Poderia... No passado... É engraçado como momentos que nem ao menos chegaram a acontecer se tornaram passado, ficaram pra trás e não vão voltar. Mas como voltariam se nem ao menos foram?
Seguindo e aprendendo com a inocência dos atos pouco pensados, os mesmos que me ensinaram uma gama de coisas que eu só consigo explicar pro espelho.
Ai me pego pensando em quem eu era quando comecei a formar meu caráter e em quem sou hoje. Não sei dizer se cheguei onde queria chegar, mas sei que cheguei em algum lugar.
E eu juntei dois pedaços do que sobrou, segui um pouco mais, talvez dois ou três passos largos pra longe de onde me perdi. Senti que era o momento de assumir que embora algumas coisas estejam no lugar, elas já estão tão enraizadas que não podem ser nada diferente disso.
Não quero ser uma formiga que mesmo ajudando os seus e trabalhando arduamente, acaba fazendo exatamente a mesma coisa todos os dias e sendo apenas mais uma em um ciclo interminável e vicioso. Um ciclo de conforto.
Quero voar e só me entregar ao conformismo quando tiver feito meu ninho no cume da montanha mais alta.

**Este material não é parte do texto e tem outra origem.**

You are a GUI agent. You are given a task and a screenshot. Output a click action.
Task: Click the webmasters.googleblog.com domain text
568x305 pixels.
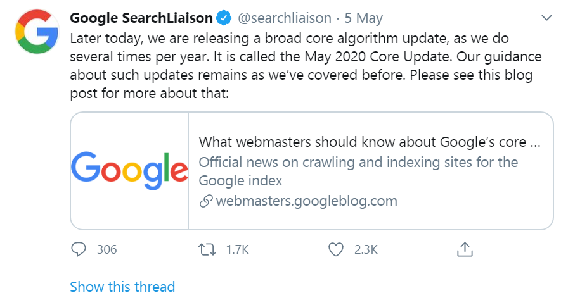[306, 201]
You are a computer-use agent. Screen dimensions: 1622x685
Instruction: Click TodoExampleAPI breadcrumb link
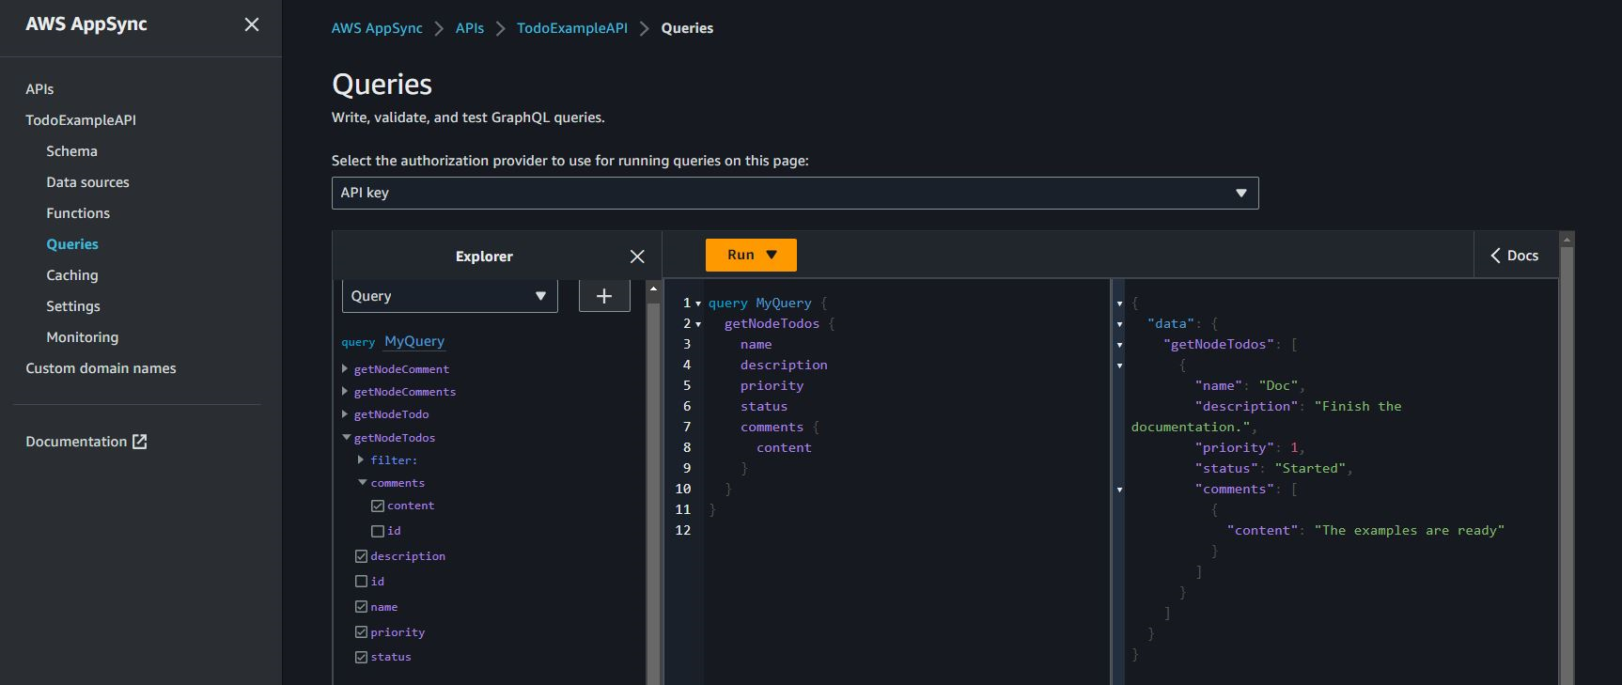(x=571, y=28)
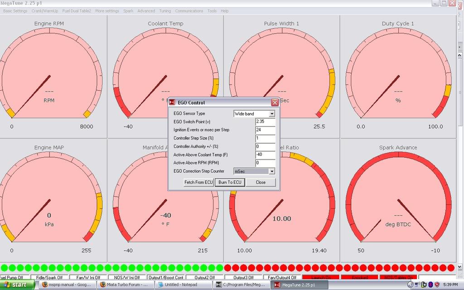Open the mspnp manual taskbar window

67,285
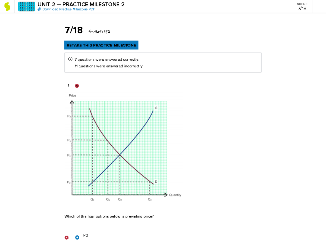The width and height of the screenshot is (326, 252).
Task: Click the Quantity axis label on the graph
Action: pyautogui.click(x=175, y=195)
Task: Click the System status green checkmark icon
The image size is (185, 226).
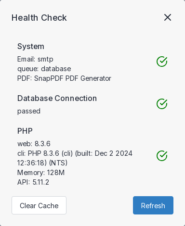Action: 162,62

Quero me impulsionar sozinha, mas ter alguém para levar em minhas asas. Quero ser uma coruja de rapina, viver só e atacar quem me ameaça. Mas também almejo ser um canário, que vive para ajudar o bando. No entanto, continuo com o espirito da águia que cada vez voa mais alto. Não importa o que eu seja, quero apenas continuar me soltando ao vento e seguindo onde minhas asas me levarem.

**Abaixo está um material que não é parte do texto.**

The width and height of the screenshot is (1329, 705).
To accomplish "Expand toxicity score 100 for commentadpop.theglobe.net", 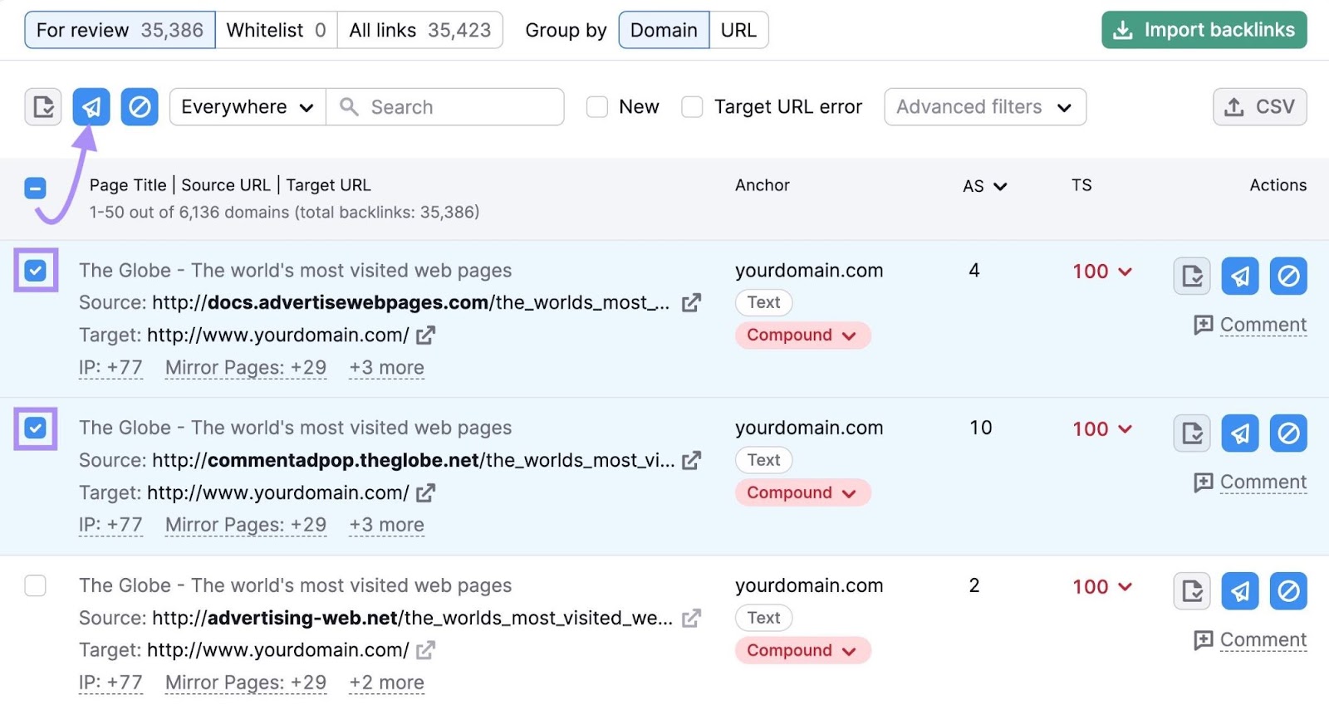I will click(1102, 429).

Quero ser a luz, mas sem deixar de ser a escuridão que descansas os olhos cansados.
Quero ser a aquarela que dá cor a cada momento, mas sem deixar de ser a tarja preta no arco-íris.
Quero ser a música, mas sem deixar de ser o silêncio que constrange quem não sabe se calar.
Queria mesmo era ver, mas prefiro continuar a fingir que não existe.
E de tudo que eu quis ser, hoje continuo sendo a mudança que precisava ser.
Hoje vi que o que achava ser um furacão era apenas uma brisa leve de outono que veio, refrescou o calor da vida e se foi tão subitamente quanto chegou. Talvez volte no inverno quando o frio chegar, mas sempre trará consigo uma tempestade.
E cá entre nós, que pássaro pode voar na chuva?"